Les télévisions publiques sont devenues les tribunes du parti au pouvoir et de sa coalition politique.
Le Soleil n’est-il pas l’organe qui donne le plus d’informations économiques, sociales, culturelles, etc?
Équilibrer l’information politique, ouvrir de larges tribunes d’opinions, donner de l’espace à l’information scientifique et technique contribueront largement à faire de ce magnifique organe, un des organes les plus populaires du pays.
Le Soleil ne devrait pas seulement être l’organe des directions de l’administration publique mais ce journal doit conquérir le cœur des Sénégalaises et des Sénégalais.
Pour cela, sans verser dans le sensationnel détestable, la délation nuisible, le Soleil devrait répondre à ce besoin pressant et irrépressible d’informations diversifiées et contradictoires correspondant à l’état de maturité de l’opinion publique sénégalaise.

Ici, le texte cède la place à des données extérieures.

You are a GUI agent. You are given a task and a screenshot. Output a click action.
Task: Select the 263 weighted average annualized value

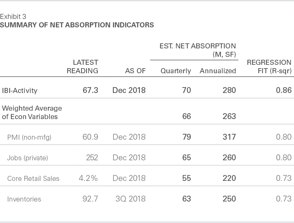click(x=229, y=116)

L’Agence de presse sénégalaise (APS) arrive tant bien que mal à assurer une diversité d’opinions dans ses dépêches.
La télévision publique sénégalaise par contre doit être libérée de ses gendarmes des opinions et ainsi dans la responsabilité et la compétence laisser s’exprimer le talent certain de ses journalistes, des femmes et des hommes dont l’amour du pays n’est plus à démontrer.

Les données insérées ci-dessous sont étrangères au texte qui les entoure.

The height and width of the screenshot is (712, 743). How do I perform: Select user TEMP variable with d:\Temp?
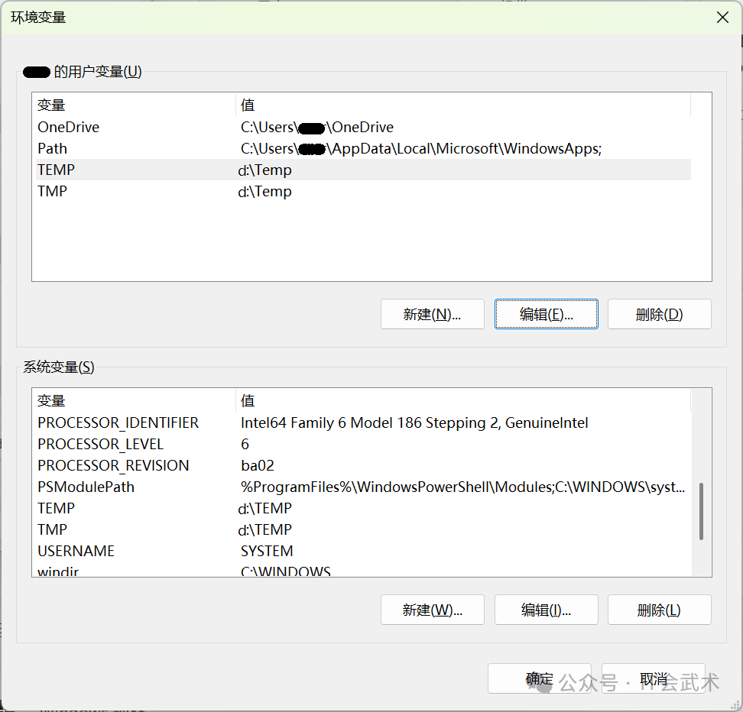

La télévision publique sénégalaise ne devrait plus être seulement le lieu de passage des journalistes pour se faire la main, acquérir de l’expertise pour enfin de compte éclore dans la presse privée ou internationale.
Il faut briser les barrières autoritaires qui empêchent la télévision nationale de refléter la diversité et la pluralité d’opinions dans notre pays.
Notre télévision publique, telle qu’elle est, donne l’image néfaste d’un pays de pensée unique, d’un État qui impose son diktat pour tenter de façonner les opinions en sa faveur, en somme l’image d’un pays autoritaire.
D’ailleurs il suffirait de faire une petite enquête au sein du gouvernement pour se rendre compte d’une évidence catastrophique : la majorité des ministres regardent les télévisions privées qui d’ailleurs pour leur publicité ne manquent pas de citer tel ou tel autre ministre parmi leurs téléspectateurs les plus assidus.
Quel gâchis ! Notre télévision publique est un trésor de ressources humaines de qualité, journalistes comme techniciens, d’hommes et de femmes imbus de nos meilleures valeurs.
Ils ont juste besoin d’être libérés des brides qui les entravent pour que le service public qu’ils servent contribue activement à la renaissance de la démocratie sénégalaise.
En effet notre démocratie est profondément malade.
Il faut une thérapie de choc pour la soigner.
La libération de la presse publique est un maillon essentiel de la renaissance de la démocratie sénégalaise.
Elle est en premier une affaire du Président de la République qui doit couper les chaînes qui l’entravent.
La libération de la presse publique pose aussi la question de sa survie économique et de sa pérennité.
Il ne peut pas y avoir de pays libre sans une presse dans sa totalité libre.